• _TEXT SEGMENT_
__________________________________________________

That's what happened when Allied Capital Corp. acquired Advantage Sales and Marketing for $257 million and decided to consolidate what had been an umbrella group of 30 marketing firms into one company. The deal started Advantage's IT staff on a consolidation project that continues today -- nearly two years after the June 2004 acquisition and through a subsequent sale last month to J.W. Chids Associates and Merrill Lynch Global Private Equity for $1 billion.

"We had 30 different companies, and I think 30 different ways of doing things," Advantage's national technology director William Hiatt says. "That changed overnight for us."

As separate entities, Advantage's groups had direct attached servers in small offices around the country. The consolidation left it with 3,500 users, 553 servers, and an IT staff of about 45. That staff had to support a firm that claims revenue of more than $700 million annually and handles more than 1,200 clients, including DelMonte Corp., Quaker Oats, Tropicana, and Gatorade.

IT divided the project into two phases. The first phase was consolidating 35 disparate email systems, 30 Windows domains, and 60 SQL Servers into one corporate data center. The second phase consisted of deploying business applications such as enterprise resource planning (ERP), enterprise content management (ECM), and Business Intelligence.Building a SAN, implementing virtualization, and consolidating email were the key processes of the first phase. Hiatt says Advantage looked at EMC, Hitachi Data Systems, Hewlett-Packard, and StorageTek (now Sun) SANs before settling on StorageTek for a midrange system. Hiatt says there were two major factors: Cost; and StorageTek sold the same systems through an OEM deal with Engenio that IBM, NCR, and Silicon Graphics Inc. (SGI) sell.

"We viewed it as an investment protection," he says. "If for some reason StorageTek said 'We're going to get out of storage business,' we still had Engenio arrays available from other vendors."

Advantage chose FaclonStor IPStor software for snapshots and replication and EMC's VMware to virtualize servers. "Before we employed a SAN, we had storage all over the place," Hiatt says. "We envisioned the day we would virtualize servers. If you go offline with two servers, it's not bad. Go offline with 100 servers, it's a different story."

Email management was perhaps the biggest headache of the initial phase. Hiatt says the average user email box came to 1 Gbyte, running the company-wide total to 3.5 Tbytes with a projected annual growth of 40 percent. He estimated he would have to add eight new Microsoft Exchange servers, storage disk, and licensing and maintenance that would have cost around $1 million up front and $225,000 in annual labor costs. He considered placing quotas on user email, but was overruled.

__________________________________________________

(Pixel coordinate grounding data)
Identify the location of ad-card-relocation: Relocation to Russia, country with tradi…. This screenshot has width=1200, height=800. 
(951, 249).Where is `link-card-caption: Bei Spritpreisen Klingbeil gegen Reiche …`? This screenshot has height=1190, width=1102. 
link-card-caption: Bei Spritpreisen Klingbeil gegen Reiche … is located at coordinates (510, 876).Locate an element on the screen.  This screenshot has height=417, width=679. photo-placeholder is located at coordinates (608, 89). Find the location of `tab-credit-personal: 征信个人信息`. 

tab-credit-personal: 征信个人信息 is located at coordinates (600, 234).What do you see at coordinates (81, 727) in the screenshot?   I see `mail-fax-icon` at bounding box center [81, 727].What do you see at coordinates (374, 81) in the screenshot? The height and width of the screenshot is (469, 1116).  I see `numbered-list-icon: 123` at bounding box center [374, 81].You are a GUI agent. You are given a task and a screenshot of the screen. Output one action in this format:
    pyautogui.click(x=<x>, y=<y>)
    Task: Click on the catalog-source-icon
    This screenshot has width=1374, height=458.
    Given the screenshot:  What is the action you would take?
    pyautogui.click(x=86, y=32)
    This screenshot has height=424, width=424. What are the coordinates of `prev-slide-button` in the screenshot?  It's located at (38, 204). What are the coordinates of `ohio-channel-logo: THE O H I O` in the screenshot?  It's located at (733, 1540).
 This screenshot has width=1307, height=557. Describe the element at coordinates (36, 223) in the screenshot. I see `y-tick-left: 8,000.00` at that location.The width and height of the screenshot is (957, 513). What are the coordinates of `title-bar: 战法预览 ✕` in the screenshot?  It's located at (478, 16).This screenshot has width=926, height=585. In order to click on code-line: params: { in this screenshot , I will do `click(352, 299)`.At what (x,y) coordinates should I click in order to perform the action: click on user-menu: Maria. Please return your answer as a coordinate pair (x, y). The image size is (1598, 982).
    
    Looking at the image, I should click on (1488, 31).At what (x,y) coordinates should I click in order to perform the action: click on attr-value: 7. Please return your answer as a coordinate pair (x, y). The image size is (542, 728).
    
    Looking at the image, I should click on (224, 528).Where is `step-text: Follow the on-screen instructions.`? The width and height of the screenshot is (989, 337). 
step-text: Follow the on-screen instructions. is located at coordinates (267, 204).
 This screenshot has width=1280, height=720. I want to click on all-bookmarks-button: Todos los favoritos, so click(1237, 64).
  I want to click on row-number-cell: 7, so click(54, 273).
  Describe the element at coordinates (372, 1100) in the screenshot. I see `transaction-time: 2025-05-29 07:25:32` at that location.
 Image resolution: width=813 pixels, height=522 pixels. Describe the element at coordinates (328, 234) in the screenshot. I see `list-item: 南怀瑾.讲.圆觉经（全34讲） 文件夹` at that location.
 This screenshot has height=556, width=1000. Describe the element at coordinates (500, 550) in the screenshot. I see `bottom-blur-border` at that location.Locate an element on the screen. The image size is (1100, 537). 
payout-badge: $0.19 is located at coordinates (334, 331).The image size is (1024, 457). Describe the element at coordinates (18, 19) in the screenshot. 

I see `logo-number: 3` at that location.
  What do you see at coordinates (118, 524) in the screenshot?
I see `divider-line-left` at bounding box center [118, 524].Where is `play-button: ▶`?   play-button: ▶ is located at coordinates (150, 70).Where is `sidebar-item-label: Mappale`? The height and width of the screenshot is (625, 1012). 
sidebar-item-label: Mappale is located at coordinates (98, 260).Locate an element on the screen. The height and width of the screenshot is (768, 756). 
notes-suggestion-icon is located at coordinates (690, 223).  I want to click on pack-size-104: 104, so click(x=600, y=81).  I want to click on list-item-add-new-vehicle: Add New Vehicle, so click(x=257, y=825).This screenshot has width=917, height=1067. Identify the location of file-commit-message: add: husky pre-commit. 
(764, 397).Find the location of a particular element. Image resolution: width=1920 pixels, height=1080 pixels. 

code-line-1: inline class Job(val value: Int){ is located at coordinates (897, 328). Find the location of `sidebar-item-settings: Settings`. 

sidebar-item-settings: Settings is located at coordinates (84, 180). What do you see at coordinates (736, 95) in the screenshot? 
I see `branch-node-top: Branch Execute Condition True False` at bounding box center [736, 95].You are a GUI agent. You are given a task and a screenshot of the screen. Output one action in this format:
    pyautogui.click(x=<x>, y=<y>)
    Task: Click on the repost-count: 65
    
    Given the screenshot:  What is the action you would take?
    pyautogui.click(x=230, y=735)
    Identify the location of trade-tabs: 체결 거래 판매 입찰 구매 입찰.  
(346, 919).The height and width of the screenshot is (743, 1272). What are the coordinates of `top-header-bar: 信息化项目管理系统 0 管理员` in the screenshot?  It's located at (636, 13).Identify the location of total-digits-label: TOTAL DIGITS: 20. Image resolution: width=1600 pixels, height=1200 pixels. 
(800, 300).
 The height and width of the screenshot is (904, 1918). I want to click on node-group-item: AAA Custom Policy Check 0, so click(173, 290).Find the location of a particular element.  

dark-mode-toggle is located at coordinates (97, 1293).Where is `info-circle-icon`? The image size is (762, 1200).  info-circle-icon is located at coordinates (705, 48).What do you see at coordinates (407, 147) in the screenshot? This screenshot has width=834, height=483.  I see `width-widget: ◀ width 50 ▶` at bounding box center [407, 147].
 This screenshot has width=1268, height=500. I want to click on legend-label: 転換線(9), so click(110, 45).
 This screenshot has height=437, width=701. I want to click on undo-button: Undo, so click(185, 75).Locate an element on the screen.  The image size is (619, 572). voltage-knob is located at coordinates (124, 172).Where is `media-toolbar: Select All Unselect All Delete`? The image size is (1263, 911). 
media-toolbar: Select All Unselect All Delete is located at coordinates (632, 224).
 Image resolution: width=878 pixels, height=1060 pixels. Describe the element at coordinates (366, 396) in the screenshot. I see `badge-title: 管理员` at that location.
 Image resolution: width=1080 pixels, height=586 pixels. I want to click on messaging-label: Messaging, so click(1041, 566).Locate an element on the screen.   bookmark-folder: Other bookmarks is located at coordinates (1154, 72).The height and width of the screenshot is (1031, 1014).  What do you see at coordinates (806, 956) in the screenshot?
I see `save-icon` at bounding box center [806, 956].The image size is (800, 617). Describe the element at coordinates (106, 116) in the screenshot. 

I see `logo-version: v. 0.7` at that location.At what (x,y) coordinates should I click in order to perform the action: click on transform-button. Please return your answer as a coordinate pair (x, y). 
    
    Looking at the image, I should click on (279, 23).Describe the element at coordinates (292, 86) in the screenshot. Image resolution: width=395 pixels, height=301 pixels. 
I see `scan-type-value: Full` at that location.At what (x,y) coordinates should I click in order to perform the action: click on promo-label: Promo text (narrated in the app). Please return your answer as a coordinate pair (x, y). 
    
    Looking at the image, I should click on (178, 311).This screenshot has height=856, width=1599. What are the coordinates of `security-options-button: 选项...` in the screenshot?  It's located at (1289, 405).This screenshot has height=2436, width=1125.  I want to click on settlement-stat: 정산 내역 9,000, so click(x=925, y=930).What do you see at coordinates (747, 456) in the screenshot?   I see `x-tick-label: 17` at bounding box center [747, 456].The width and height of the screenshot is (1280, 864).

__________________________________________________

• _PROBLEMS TO SOLVE_
**1.** Based on the text on Advantage's IT consolidation, decide whether each statement agrees with it. Answer yes or no for each, and quote the words that decide it. (a) The first phase brought 35 email systems, 30 Windows domains, and 60 SQL Servers into one corporate data center. (b) Advantage chose Hitachi Data Systems for its midrange SAN. (c) Hiatt's idea of placing quotas on user email was adopted.
**2.** According to the text on Advantage's IT consolidation, how many users and servers did the consolidation leave the company with?
**3.** Using the text on Advantage's IT consolidation, explain why StorageTek's OEM deal with Engenio weighed in favor of choosing StorageTek.

• _SET OF ANSWERS_
**1.**
(a) Yes: "The first phase was consolidating 35 disparate email systems, 30 Windows domains, and 60 SQL Servers into one corporate data center."
(b) No: "before settling on StorageTek for a midrange system."
(c) No: "He considered placing quotas on user email, but was overruled."

**2.** 3,500 users and 553 servers.

**3.** Hiatt saw it as investment protection. StorageTek sold the same Engenio systems that IBM, NCR, and SGI sell. If StorageTek ever left the storage business, Engenio arrays would still be available from those other vendors.